Print the data below word for word, leaving out the pictures.

-- begin AVAILABLE RECORDS --

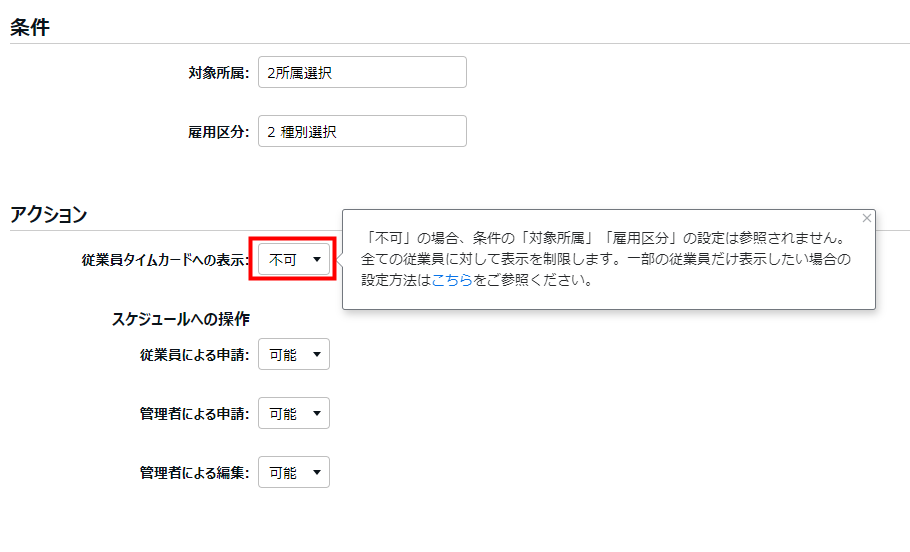Click the arrow icon beside 不可
The height and width of the screenshot is (552, 910).
(317, 260)
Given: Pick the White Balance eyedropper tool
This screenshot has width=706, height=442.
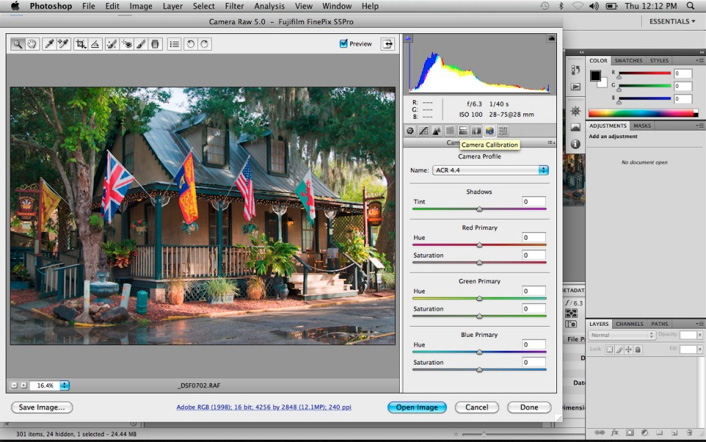Looking at the screenshot, I should [x=47, y=44].
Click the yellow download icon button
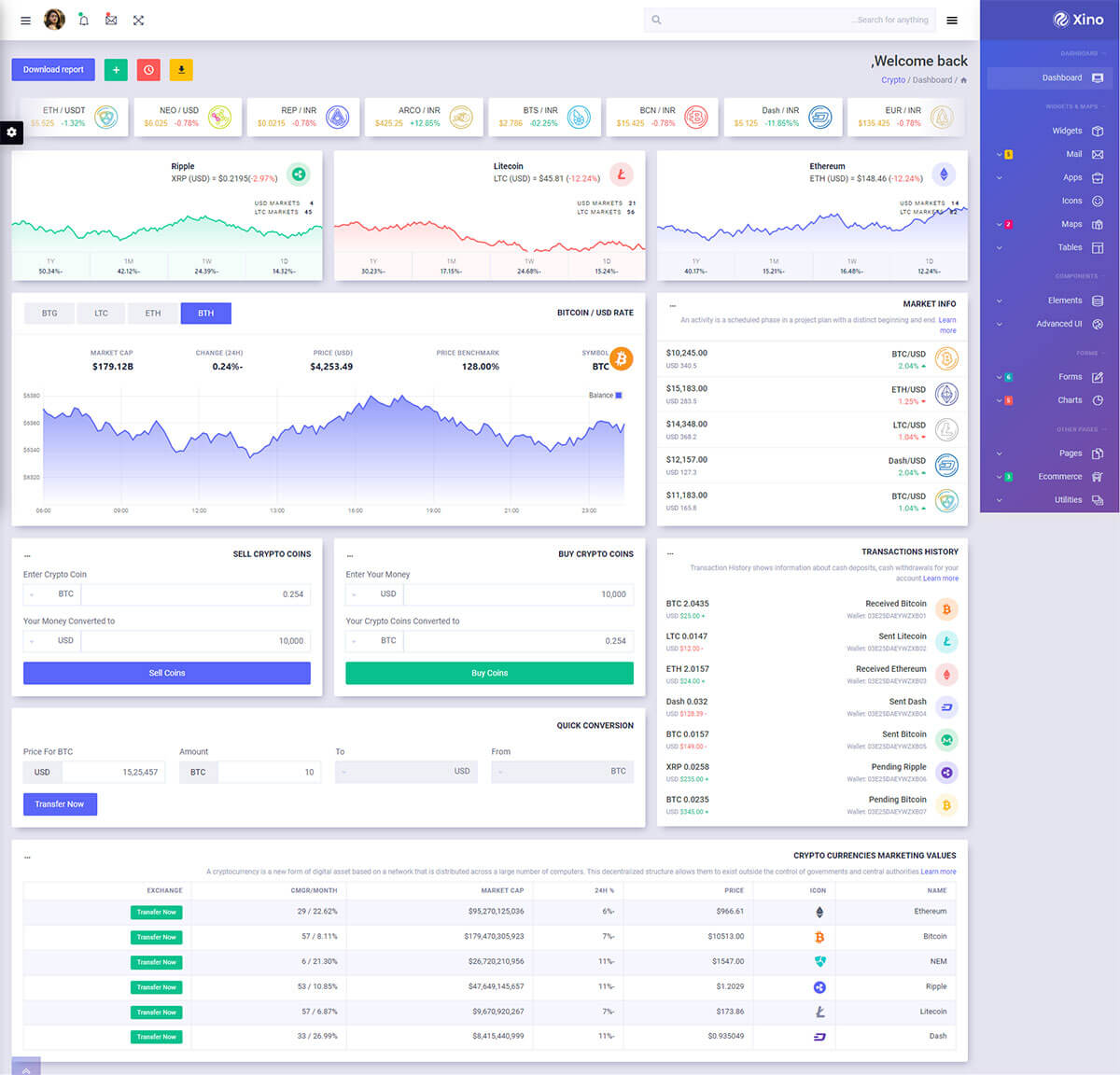 pos(181,70)
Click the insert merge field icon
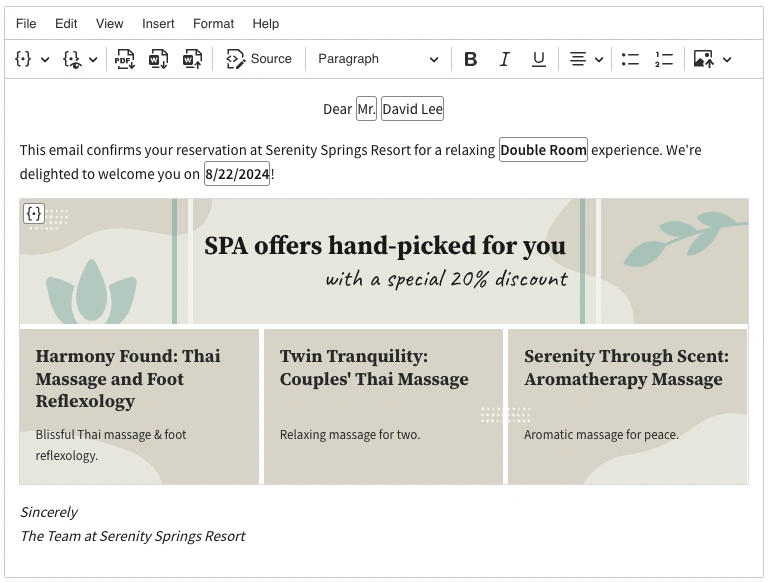 [x=24, y=59]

-- end AVAILABLE RECORDS --

# [EXERCISE RESPONSE]
Click the arrow icon beside 不可
The height and width of the screenshot is (552, 910).
(317, 260)
Given: Pick the White Balance eyedropper tool
This screenshot has width=706, height=442.
Looking at the screenshot, I should [x=47, y=44].
Click the yellow download icon button
 pos(181,70)
Click the insert merge field icon
 [x=24, y=59]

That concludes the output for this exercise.